Taaffe’s argument eventually becomes an impenetrable mass of contradictions. Suddenly he tells us: “Socialism Today argued in the past that the politics of New Labour were now no different to the Tories or Liberals” (my emphasis). If so, then why get euphoric about Blair’s victory?

The comrade informs us, quite correctly, that the ruling class is perfectly happy with the Tony Blair team, pointing out that “for the first time in history shares on the stock exchange rose on the morrow of a Labour victory”. So where do these “big illusions” the comrade previously talked about come from?

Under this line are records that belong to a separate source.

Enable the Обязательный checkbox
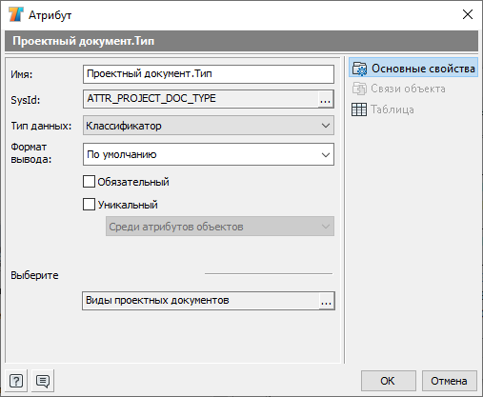483x397 pixels. (89, 182)
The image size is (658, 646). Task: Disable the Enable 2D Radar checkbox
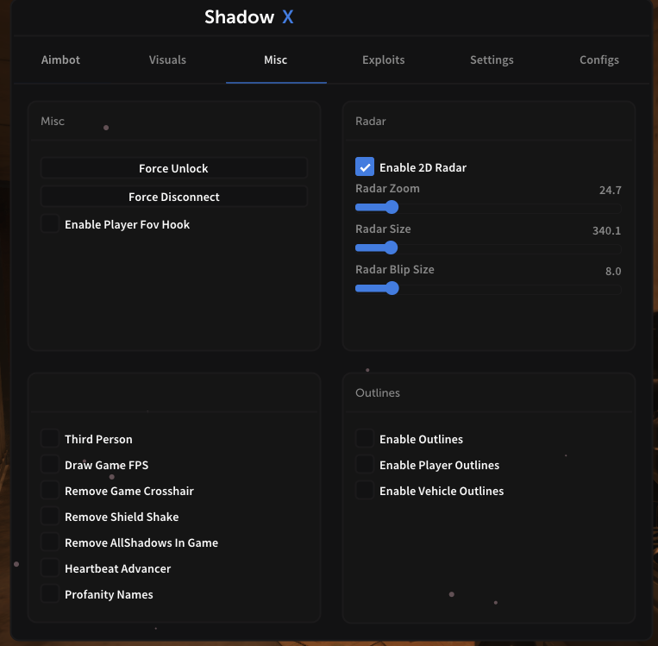(x=365, y=167)
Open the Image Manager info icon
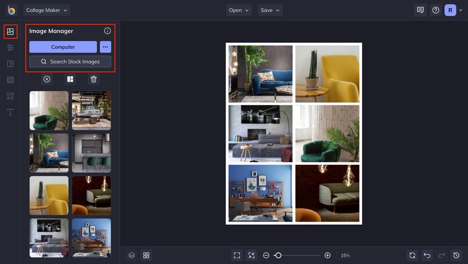468x264 pixels. [108, 31]
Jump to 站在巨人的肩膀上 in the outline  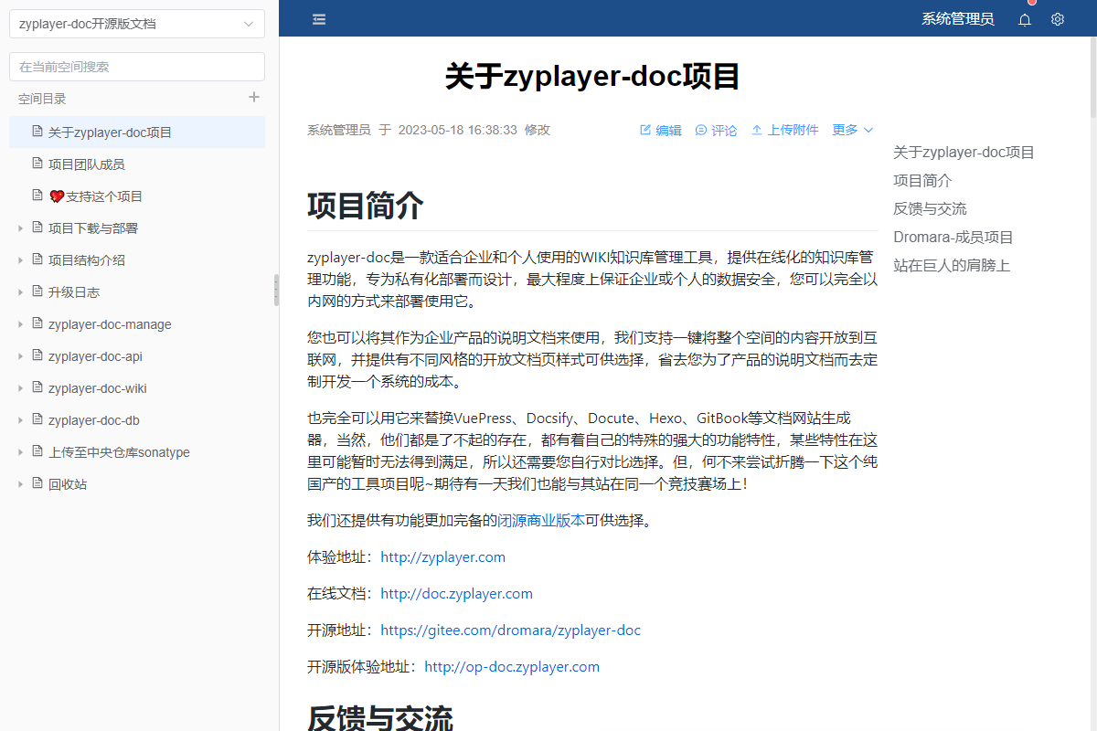pos(952,266)
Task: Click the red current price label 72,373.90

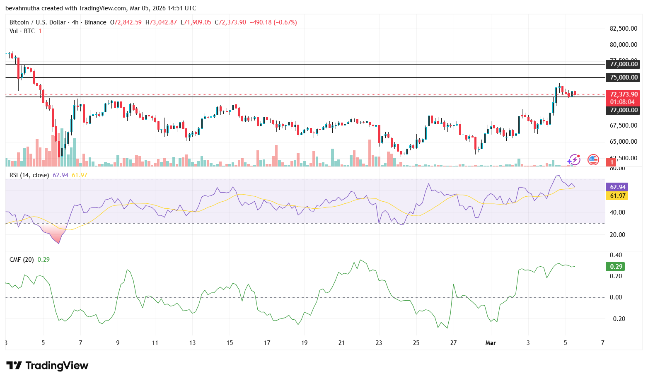Action: (623, 94)
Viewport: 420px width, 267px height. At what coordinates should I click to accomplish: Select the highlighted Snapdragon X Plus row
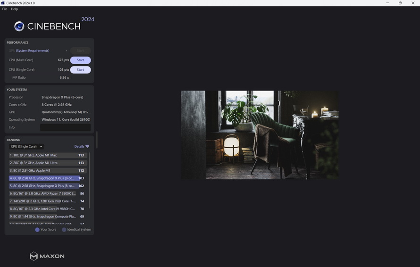pos(47,178)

It is clear that comrade Taaffe has dug a big hole for himself. The only way he can dig himself out is by resorting to inevitabilism, the last refuge of the theoretically bankrupt. So, don’t worry, “opposition is inevitable” from the Labour left, even if it will not resemble the “mass left resistance of the 1930s ... Or the mass Bennite wing of the 1980s, which Militant played a key role in developing”. More reassuringly for comrade Taaffe, with its “crushing majority there can be no excuses for Blair, Brown and the New Labour cabinet. Failure to deliver the goods, inevitable so long as the government remains within the framework of diseased British capitalism, will produce a profound change in consciousness, first of all amongst the more thinking workers and then amongst the mass at a later stage.”

In other words, everything is predestined. History falls into neat, clearly delineated stages, which have to be played out in the correct order. There is no need for conscious intervention (ie, the Party), as workers will spontaneously reach ‘left’ conclusions - when the time is right, of course.

With such a passive and other-worldly schema, the Socialist Party is sooner or later due for a big fall. Now there is a prediction for you.